Entries taken from a collection
· · · · ·

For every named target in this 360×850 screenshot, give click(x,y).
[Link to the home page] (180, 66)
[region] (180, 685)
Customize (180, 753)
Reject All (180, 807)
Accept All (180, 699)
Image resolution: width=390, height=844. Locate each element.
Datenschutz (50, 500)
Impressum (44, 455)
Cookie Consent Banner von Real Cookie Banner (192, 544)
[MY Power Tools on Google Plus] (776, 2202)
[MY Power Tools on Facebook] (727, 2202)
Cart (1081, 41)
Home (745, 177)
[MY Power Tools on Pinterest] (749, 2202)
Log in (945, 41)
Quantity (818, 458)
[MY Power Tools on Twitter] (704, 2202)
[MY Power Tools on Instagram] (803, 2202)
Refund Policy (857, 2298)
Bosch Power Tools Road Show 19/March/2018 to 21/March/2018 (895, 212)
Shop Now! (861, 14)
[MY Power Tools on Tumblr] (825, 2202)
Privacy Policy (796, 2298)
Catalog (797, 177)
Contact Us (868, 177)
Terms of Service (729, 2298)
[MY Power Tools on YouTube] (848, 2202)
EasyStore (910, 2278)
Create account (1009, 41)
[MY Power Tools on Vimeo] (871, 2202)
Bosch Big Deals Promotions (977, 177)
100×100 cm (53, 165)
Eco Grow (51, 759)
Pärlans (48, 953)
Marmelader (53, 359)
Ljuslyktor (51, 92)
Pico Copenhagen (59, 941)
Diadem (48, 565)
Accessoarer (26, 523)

· · · · ·

What you copy out must be exactly the lines from the line containing "Pärlans (48, 953)" through the end of the records.

Pärlans (48, 953)
Marmelader (53, 359)
Ljuslyktor (51, 92)
Pico Copenhagen (59, 941)
Diadem (48, 565)
Accessoarer (26, 523)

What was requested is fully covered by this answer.